▶ [Selected passage]:

--------

PySpark - SQL BETWEEN Operator
The BETWEEN operator filters data within a specified range, making it essential for analytics workflows involving date ranges, price brackets, or any bounded numeric criteria. In PySpark, you have...
Key Insights
- The BETWEEN operator in PySpark provides inclusive range filtering for numeric, date, and string data types, with both SQL and DataFrame API syntax options that perform identically under the hood.
- While
col.between(lower, upper)offers cleaner syntax than manual comparison operators, they compile to the same execution plan—choose based on code readability rather than performance concerns. - BETWEEN excludes NULL values by default and requires explicit NULL handling, a common pitfall when migrating from traditional SQL databases where behavior may differ.
Introduction to BETWEEN Operator in PySpark
The BETWEEN operator filters data within a specified range, making it essential for analytics workflows involving date ranges, price brackets, or any bounded numeric criteria. In PySpark, you have multiple ways to express this logic: native SQL syntax within spark.sql(), the DataFrame API’s between() method, or manual comparison operators.
Here’s the fundamental translation from SQL to PySpark:
from pyspark.sql import SparkSession
from pyspark.sql.functions import col
spark = SparkSession.builder.appName("BetweenExample").getOrCreate()
# Sample data
data = [(1, 25), (2, 35), (3, 45), (4, 55)]
df = spark.createDataFrame(data, ["id", "age"])
# SQL approach
df.createOrReplaceTempView("people")
result_sql = spark.sql("SELECT * FROM people WHERE age BETWEEN 30 AND 50")
# DataFrame API approach
result_df = df.filter(col("age").between(30, 50))
# Manual comparison (equivalent)
result_manual = df.filter((col("age") >= 30) & (col("age") <= 50))

--------

▶ [Data records]:
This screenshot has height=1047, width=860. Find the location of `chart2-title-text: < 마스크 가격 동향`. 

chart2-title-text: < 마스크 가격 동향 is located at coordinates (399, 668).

--------

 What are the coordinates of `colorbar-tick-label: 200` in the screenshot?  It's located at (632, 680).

--------

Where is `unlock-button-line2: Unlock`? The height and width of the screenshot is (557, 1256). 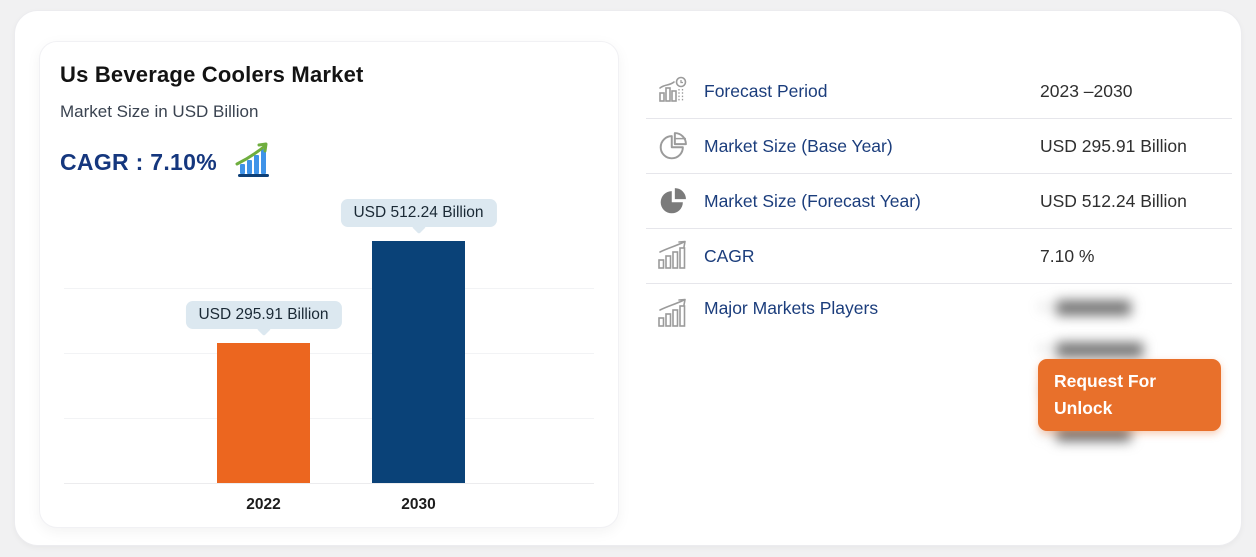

--------

▶ [Exercises]:
1. Name the ways of expressing BETWEEN logic in PySpark that the introduction of the PySpark BETWEEN operator tutorial describes.
2. Pick up the PySpark BETWEEN operator tutorial after its final code line and write the section that comes next.

▶ [Task responses]:
1.
- Native SQL syntax within spark.sql()
- The DataFrame API's between() method
- Manual comparison operators

2.
All three approaches return identical results: records with ages 35 and 45. The BETWEEN operator is inclusive on both boundaries, a critical detail that catches developers off guard when they expect exclusive ranges.
Basic Syntax and Usage
The between() method accepts two parameters: the lower and upper bounds. Both boundaries are included in the result set. This inclusive behavior differs from some programming constructs like Python’s range(), which excludes the upper bound.
For numeric ranges:
# Create sample employee data
employees = [
(1, "Alice", 32, 75000),
(2, "Bob", 45, 85000),
(3, "Charlie", 28, 62000),
(4, "Diana", 52, 95000),
(5, "Eve", 38, 78000)
]
df_emp = spark.createDataFrame(employees, ["id", "name", "age", "salary"])
# Filter employees aged 30-40 (inclusive)
filtered_age = df_emp.filter(col("age").between(30, 40))
filtered_age.show()
# Output includes ages 32 and 38, excludes 28, 45, 52
For date ranges, you need to work with proper date types:
from pyspark.sql.functions import to_date, lit
# Sample order data
orders = [
(1, "2024-01-15", 150.00),
(2, "2024-02-20", 200.00),
(3, "2024-03-10", 175.00),
(4, "2024-04-05", 220.00)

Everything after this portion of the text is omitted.